| Contents |
|---|
| Warmblood Fragile Foal Syndrome (WFFS) |
| Summary |
| Understanding the Results |
| Disease Name and Genes |
| Inheritance |
Warmblood Fragile Foal Syndrome (WFFS)
Summary
Warmblood Fragile Foal Syndrome (WFFS) is an inherited condition causing thin, fragile skin. Affected foals may be born with skin lesions and an open abdomen and are typically euthanized at birth or within a few days of birth. There is no effective treatment. The condition resembles Ehlers-Danlos syndrome in humans, which has multiple genetic causes. The skin defects resemble those seen in the Hereditary Equine Regional Dermal Asthenia (HERDA), which has a later onset of symptoms. There are also reports of Ehlers-Danlos-like syndromes of unknown origin in a number of breeds.

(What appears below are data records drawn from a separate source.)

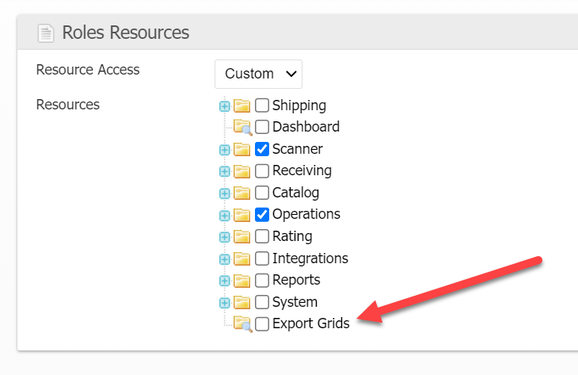Uncheck the Scanner checkbox

click(262, 149)
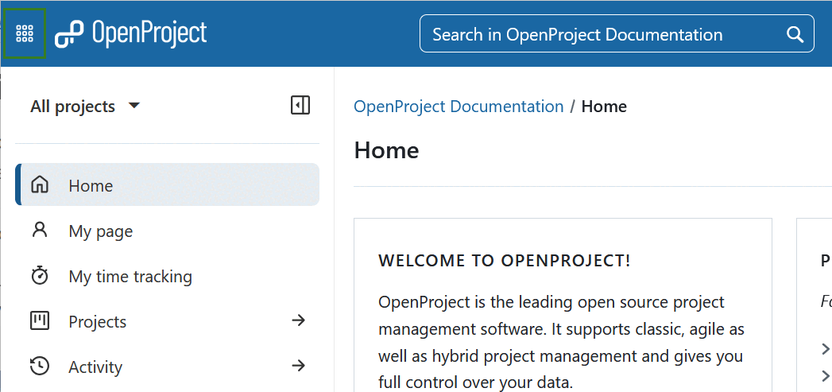Expand the Projects submenu arrow
Image resolution: width=832 pixels, height=392 pixels.
(x=298, y=320)

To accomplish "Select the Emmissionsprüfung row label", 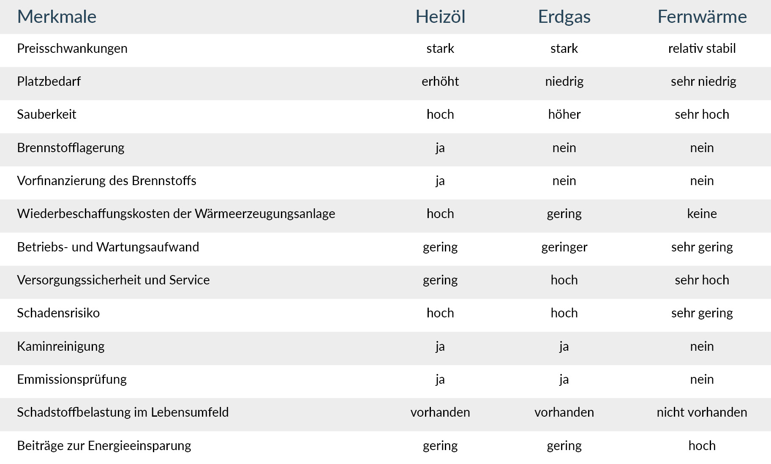I will click(72, 379).
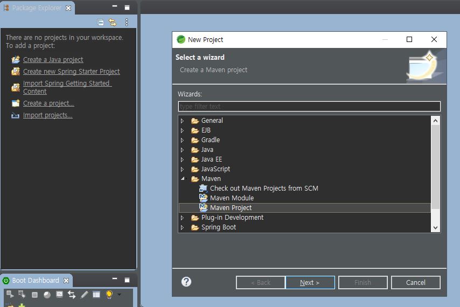Click the open console icon in Boot Dashboard
Image resolution: width=460 pixels, height=307 pixels.
59,295

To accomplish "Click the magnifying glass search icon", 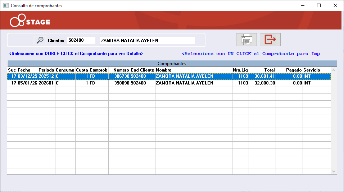I will (40, 40).
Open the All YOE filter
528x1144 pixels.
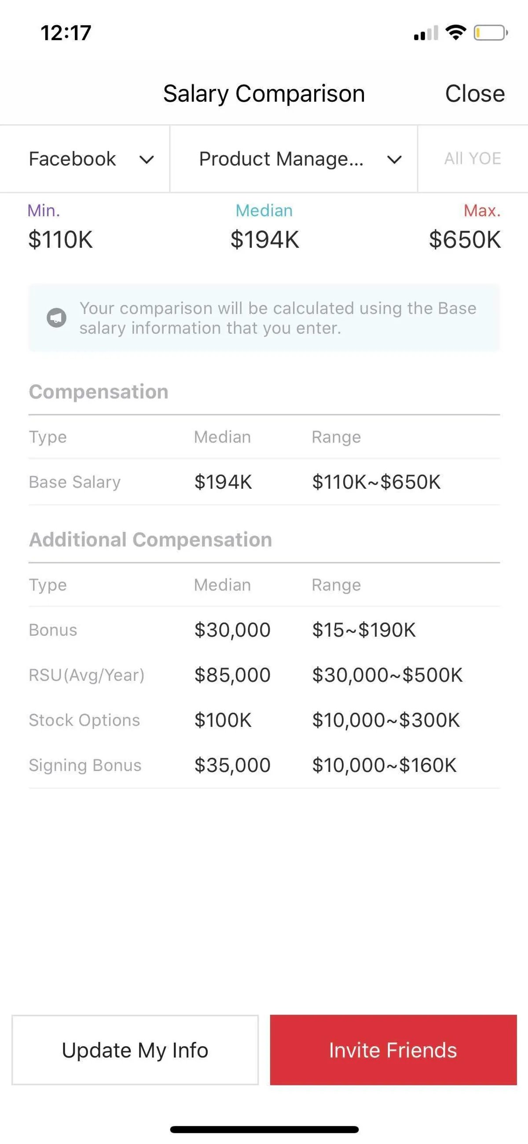click(473, 159)
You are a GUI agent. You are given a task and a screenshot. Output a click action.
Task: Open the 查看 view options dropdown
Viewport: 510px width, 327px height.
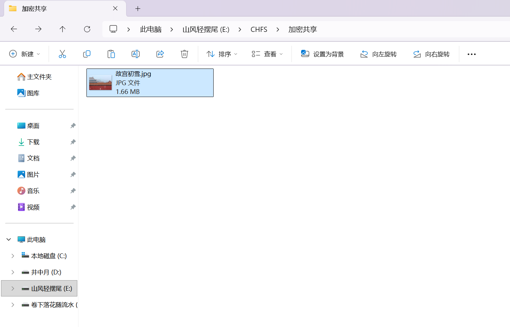tap(267, 54)
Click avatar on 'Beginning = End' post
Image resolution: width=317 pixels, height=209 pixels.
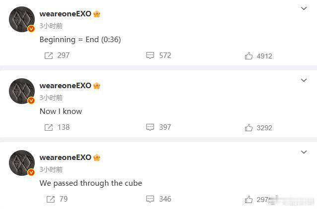tap(22, 20)
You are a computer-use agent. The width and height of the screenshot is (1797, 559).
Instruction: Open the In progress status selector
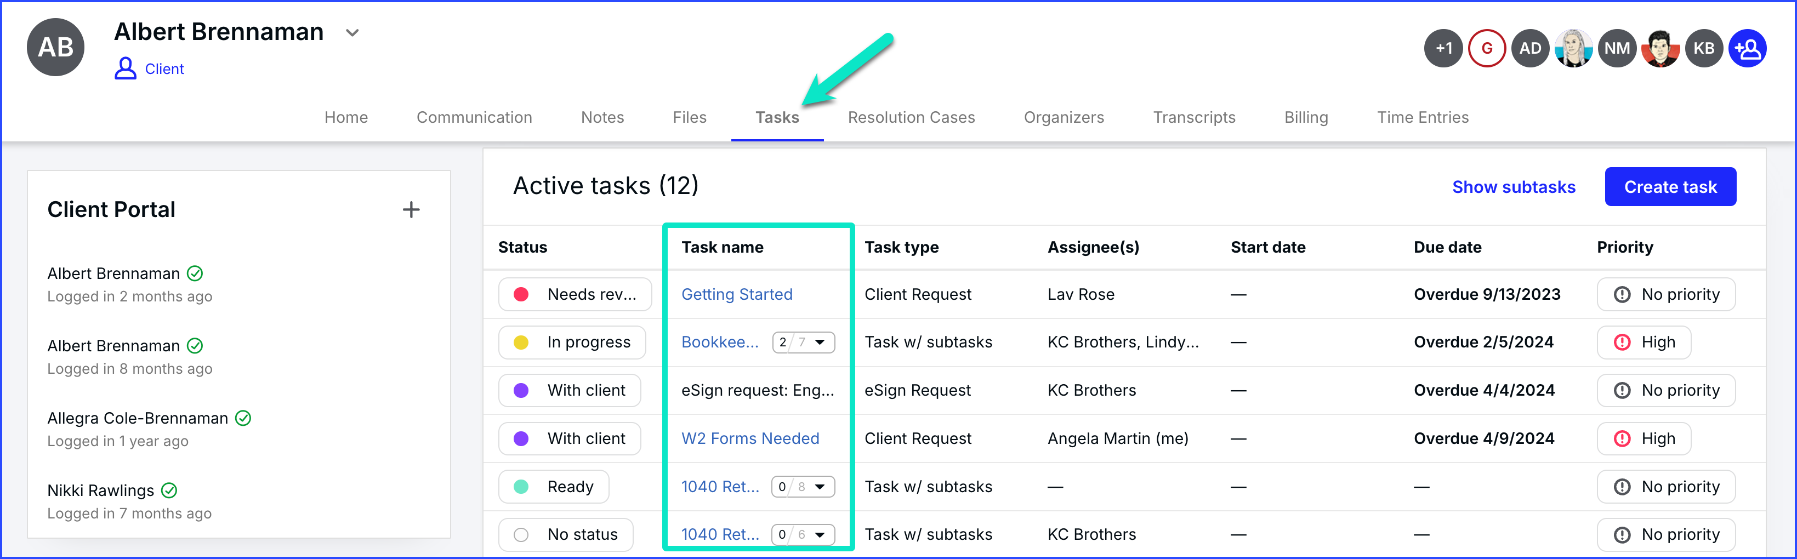pyautogui.click(x=572, y=342)
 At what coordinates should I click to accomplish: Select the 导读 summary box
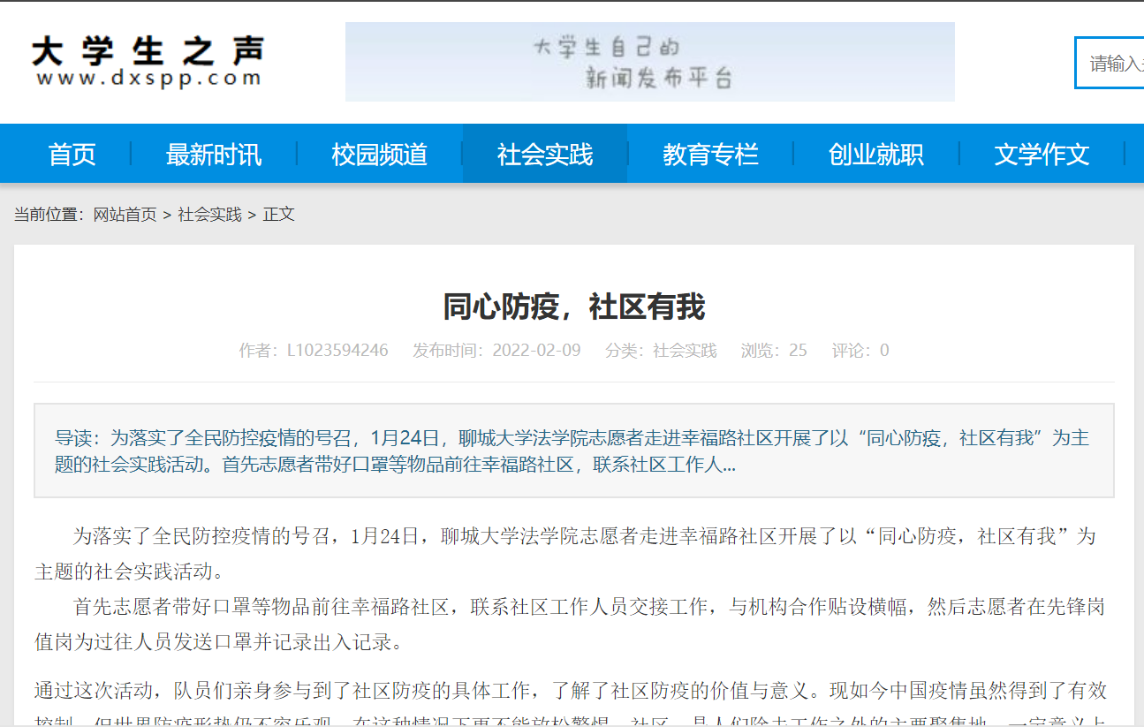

Warmblood Fragile Foal Syndrome is reported only in Warmbloods. The incidence of carriers is approximately 10%.
Date of Last Update: 08/02/2016
Results
Understanding the Results
Results of the genetic test for Warmblood Fragile Foal Syndrome (WFFS) are presented as shown below.
| Warmblood Fragile Foal Syndrome (WFFS) | ||
|---|---|---|
| N/N | Clear | This horse tested negative for WFFS. |
| N/FFS | Carrier | Both the normal and mutant alleles are present. This horse is positive for the WFFS mutation but will not develop symptoms. |
| FFS/FFS | Affected | This horse carries two copies of the WFFS mutation and will die of the disease. |
Disease Name and Genes
Warmblood Fragile Foal Syndrome (WFFS) results from a G to A substitution that causes the change from Glycine (G) to Arginine (R) at position 678 in the procollagen-lysine, 2-oxoglutarate 5-dioxygenase 1 (PLOD) gene (PLOD-G678R).
Inheritance
Warmblood Fragile Foal Syndrome (WFFS) resulting from the PLOD-G678R variant is recessive. The recessive allele is commonly abbreviated as FFS, with the dominant wild-type allele abbreviated as N.
Carriers of the recessive allele (N/FFS) have no symptoms of the disease. If two carriers are bred, each foal has a 25% chance of having two copies of the normal allele (N/N), a 50% chance of being a carrier (N/FFS), and a 25% chance of being affected (FFS/FFS).
If a carrier of the recessive allele (N/FFS) is bred to a normal horse (N/N), each foal has a 50% chance of having two copies of the normal allele (N/N) and a 50% chance of being a carrier (N/FFS).